The second illustration shows the two frames after being enlarged. The frames are nearly identical. There is one subtle difference. The GridBag frame has a two-pixel wide column of unused space. It might appear to be three pixels wide because the buttons use a white line as their right border, but it's exactly two pixels. This is because of a rounding error. If the TableLayout code were to use 0.25 as the widths of each of the four columns, its frame would suffer the same problem. Since the desire behavior is most likely to constructively use this slack, the TableLayout code uses fill columns. The use of fill columns and rows is a second advantage of TableLayout.

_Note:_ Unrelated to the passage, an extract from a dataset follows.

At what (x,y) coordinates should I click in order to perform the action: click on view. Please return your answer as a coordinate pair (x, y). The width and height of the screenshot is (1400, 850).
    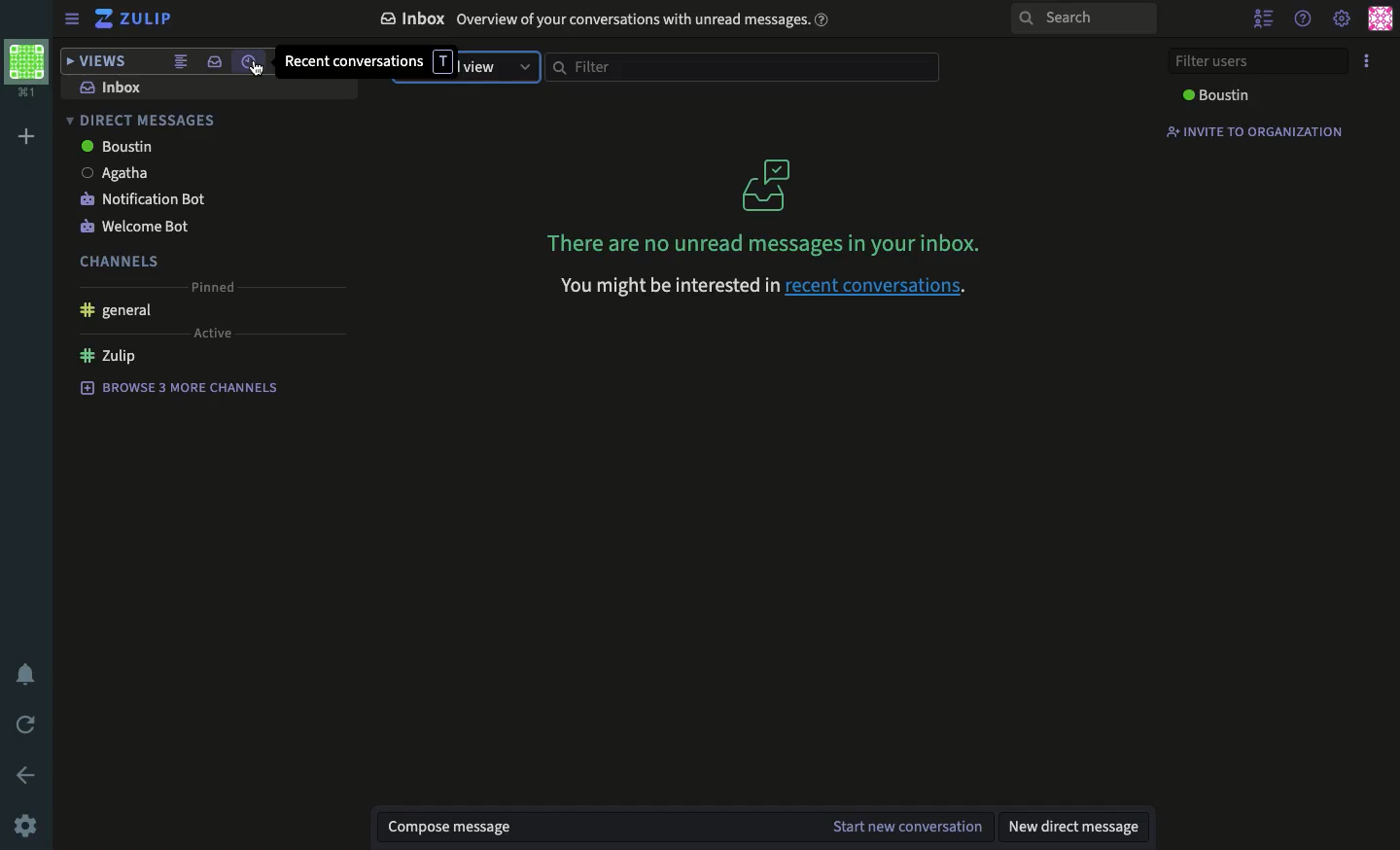
    Looking at the image, I should click on (495, 65).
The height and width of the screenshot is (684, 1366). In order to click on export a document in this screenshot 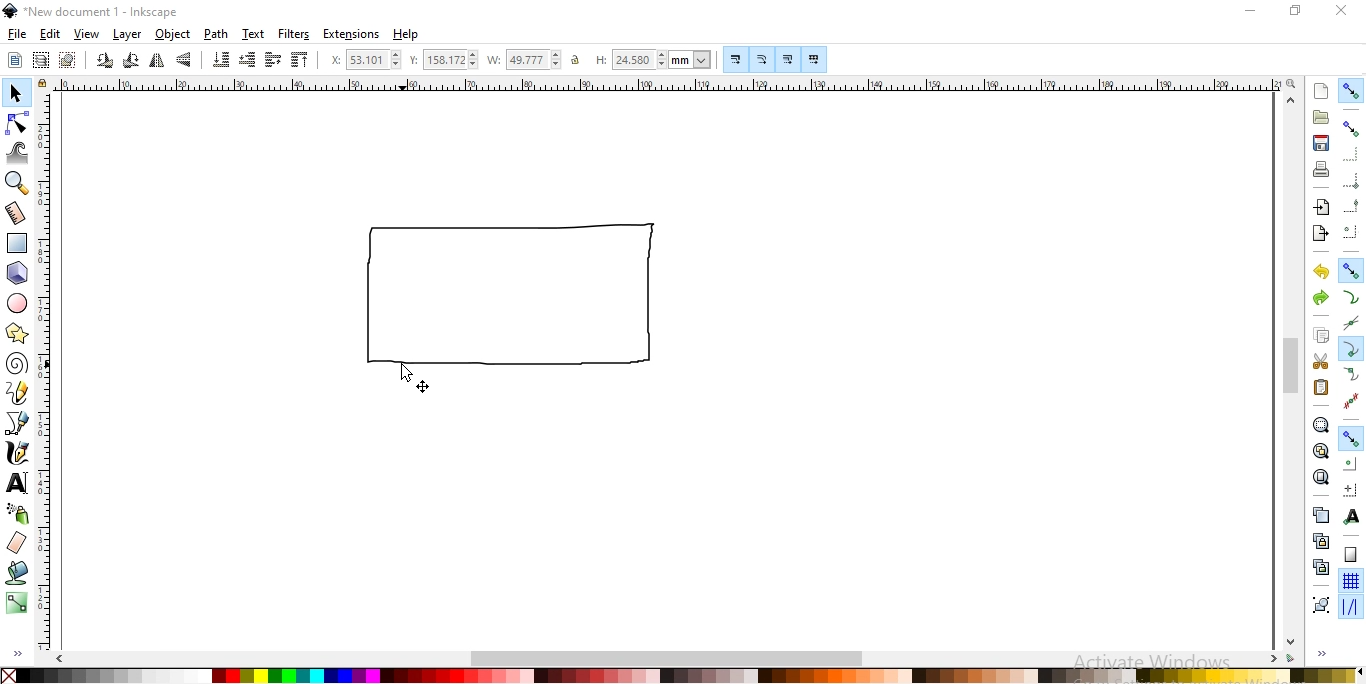, I will do `click(1319, 234)`.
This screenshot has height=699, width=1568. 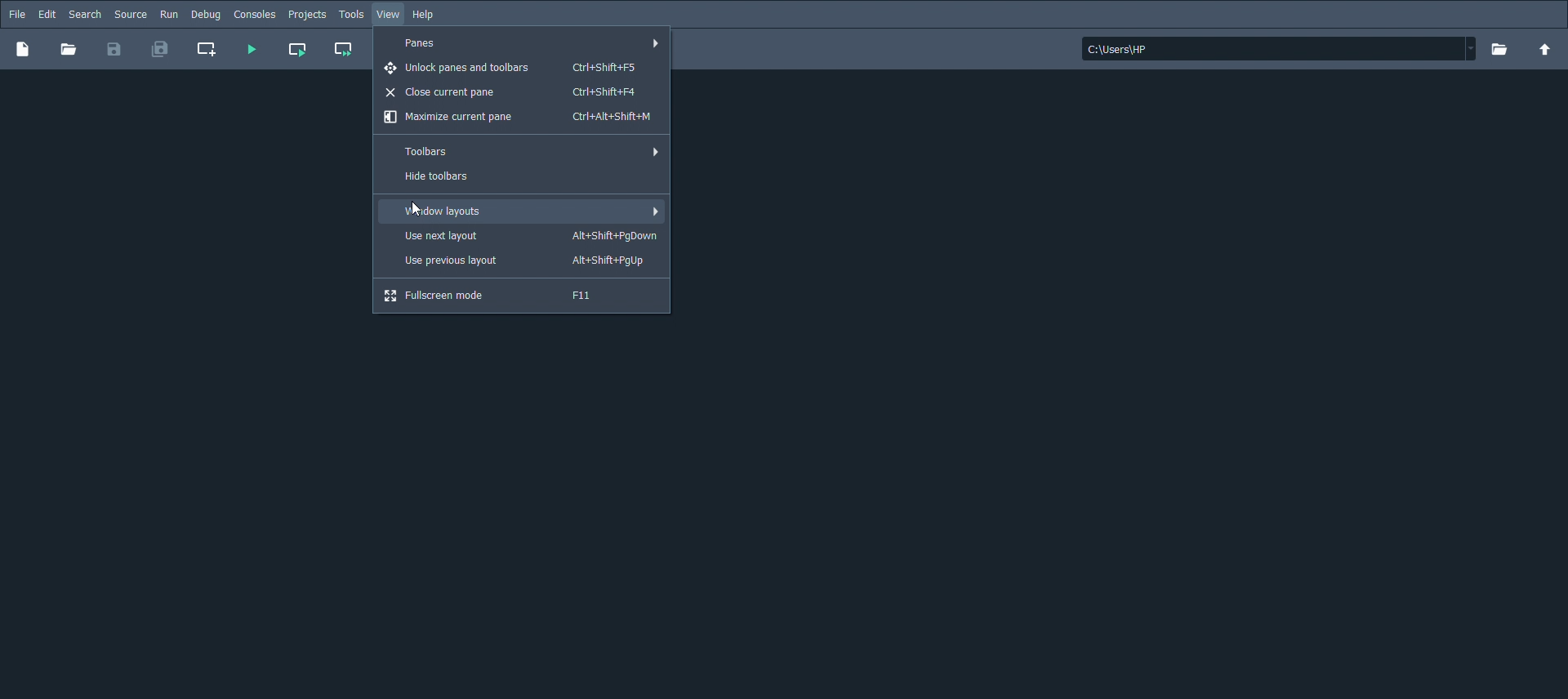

To be fair to GridBagLayout, it is possible to distribute the slack (i.e., extra pixels) among the columns that GridBagLayout implicitly makes by using the weightx and weighty properties of the GridBagConstraints object. It is also possible to justify components within a cell using the anchor property of GridBagConstraint. In fact, everything that can be done with GridBagLayout can be done with TableLayout and vice versa. The advantage of TableLayout is that it is much easier to understand and use.


The second difference between GridBagLayout and TableLayout is illustrated when the frames are made significantly smaller than their preferred sizes (i.e., the size they were made by calling pack). Every layout manager runs into the problem of how to lay out content when there simply isn't enough room to display all of it. Each layout manager handles it differently. FlowLayout lets the last components fall outside the visible area of the container. GridLayout shrinks the components down to 1x1 or even 0x0 pixels. GridBagLayout is a bit more complicated. In our example, it first loses the bottom components and then the top components, favoring the center ones. TableLayout always looses the scalable components first, followed by the bottom-most and right-most absolute components. It's arguable whether or not this difference matters. In either case, it's just the best a layout manager can do with a bad situation.

Both TableLayout and GridBagLayout can be used to layout components in just about any way. The chief difference between the two is the conceptional and code simplicity that TableLayout allows. This simplicity is the result of five factors.

First, the x-axis and y-axis are symmetical. Everything that applies to the horizontal also applies to the vertical and vice versa. With GridBagLayout, rows are terminated when a component with a constraint of GridBagConstaint.REMAINDER is found. So the person adding components is already thinking of the grid as an array of rows rather than a two dimensional array of cells. In TableLayout, the rows and columns are independent and conceptuality separate.

Second, the contraints placed on one component do not affect what constraints need to be placed on another component. With GridbagLayout, the last component in a row needs to be constrained with GridBagConstaint.REMAINDER. If you decide to remove that component, the constraints on the one before it needs to be changed from RELATIVE to REMAINDER. With TableLayout changing one component's constraints never required changing another component's constraints.

Third, it is conceptuality easier to think of a container being partitioned by rows and columns than by a stream of components. Users are familiar with spreadsheets and the TableLayout is similar, although not identical, to the way that spreadsheets work. Rows and columns are first class citizens in TableLayout which makes it easier to get a bird's eye view of the container's partitions.

Fourth, TableLayout uses four justifications that are analogous to paragraph justifications in word processors. These justifications handle both scaling and aligning components whose perferred size is less than that of their cells. So there is no need for two separate concepts like fill and anchor as in GridbagLayout.

Fifth, with TableLayout there is no need to pad each component since padding and borders can be done with empty rows and columns. Since rows and columns can be created explicitly, components can easily be equally padded along both the x and y axis.